» Exercise details
In the entries from the line containing "The width and height of the screenshot is (1446, 840)." through the line containing "Looking at the", switch "dropdown menu" to "pull-down menu". Reproduce only those lines, with everything else unchanged.

» Materials provided
-------

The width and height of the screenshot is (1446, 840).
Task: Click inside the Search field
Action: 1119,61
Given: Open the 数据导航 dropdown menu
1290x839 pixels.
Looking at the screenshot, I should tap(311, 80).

-------

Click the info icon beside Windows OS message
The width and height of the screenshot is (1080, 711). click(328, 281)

-------

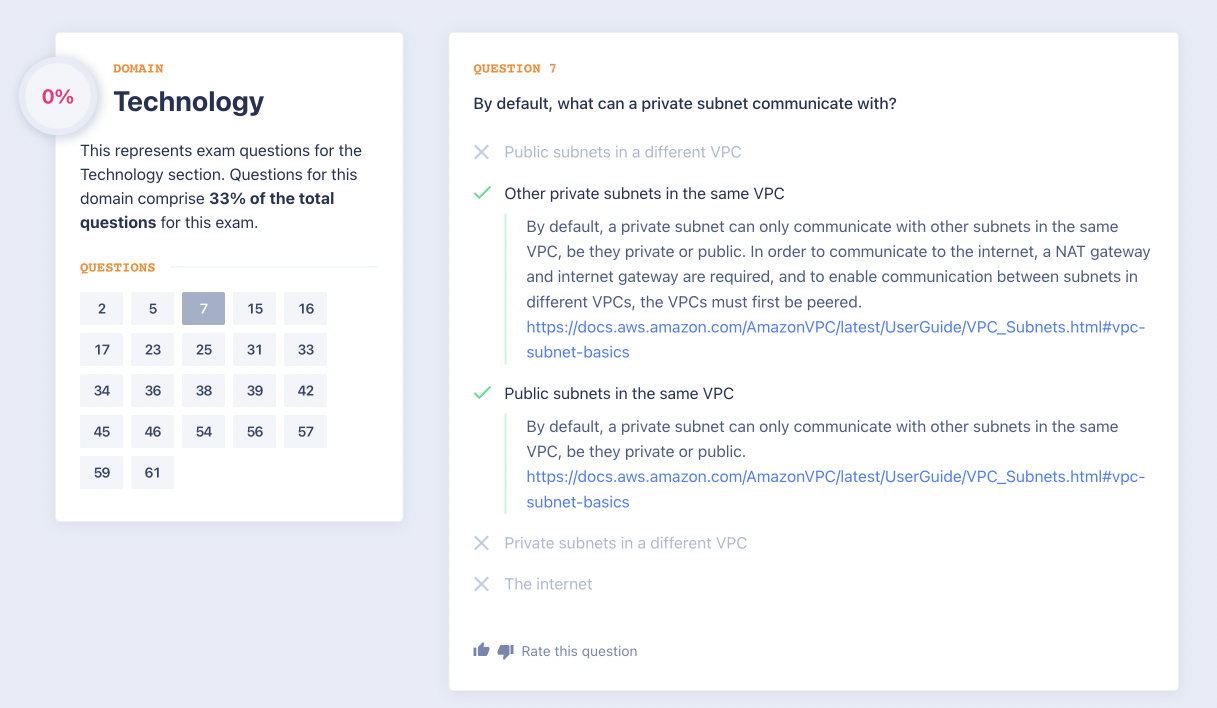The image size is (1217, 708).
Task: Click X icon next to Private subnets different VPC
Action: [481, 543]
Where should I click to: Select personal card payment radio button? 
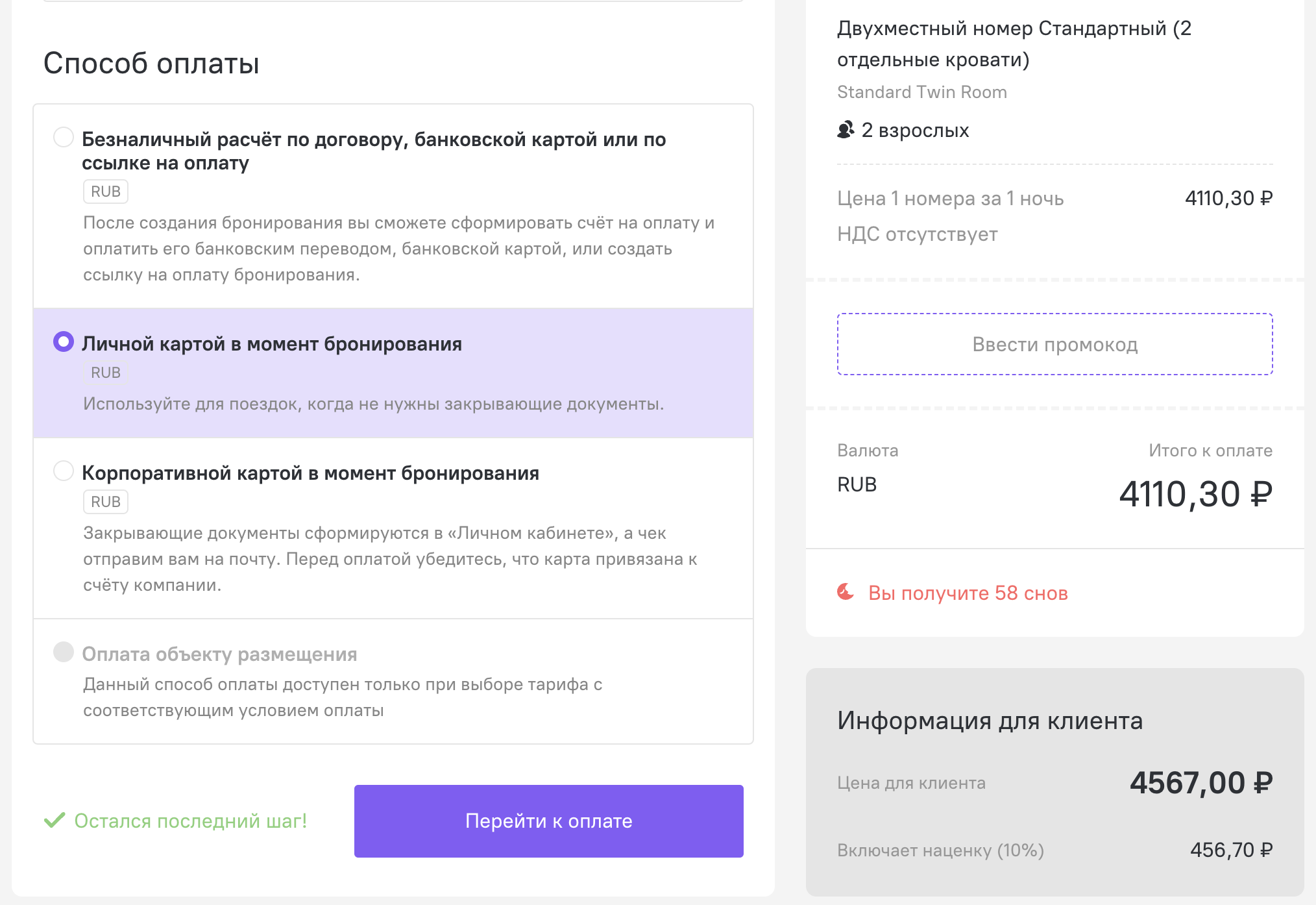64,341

-------

» Solution for this exercise
The width and height of the screenshot is (1446, 840).
Task: Click inside the Search field
Action: 1119,61
Given: Open the 数据导航 pull-down menu
1290x839 pixels.
Looking at the screenshot, I should tap(311, 80).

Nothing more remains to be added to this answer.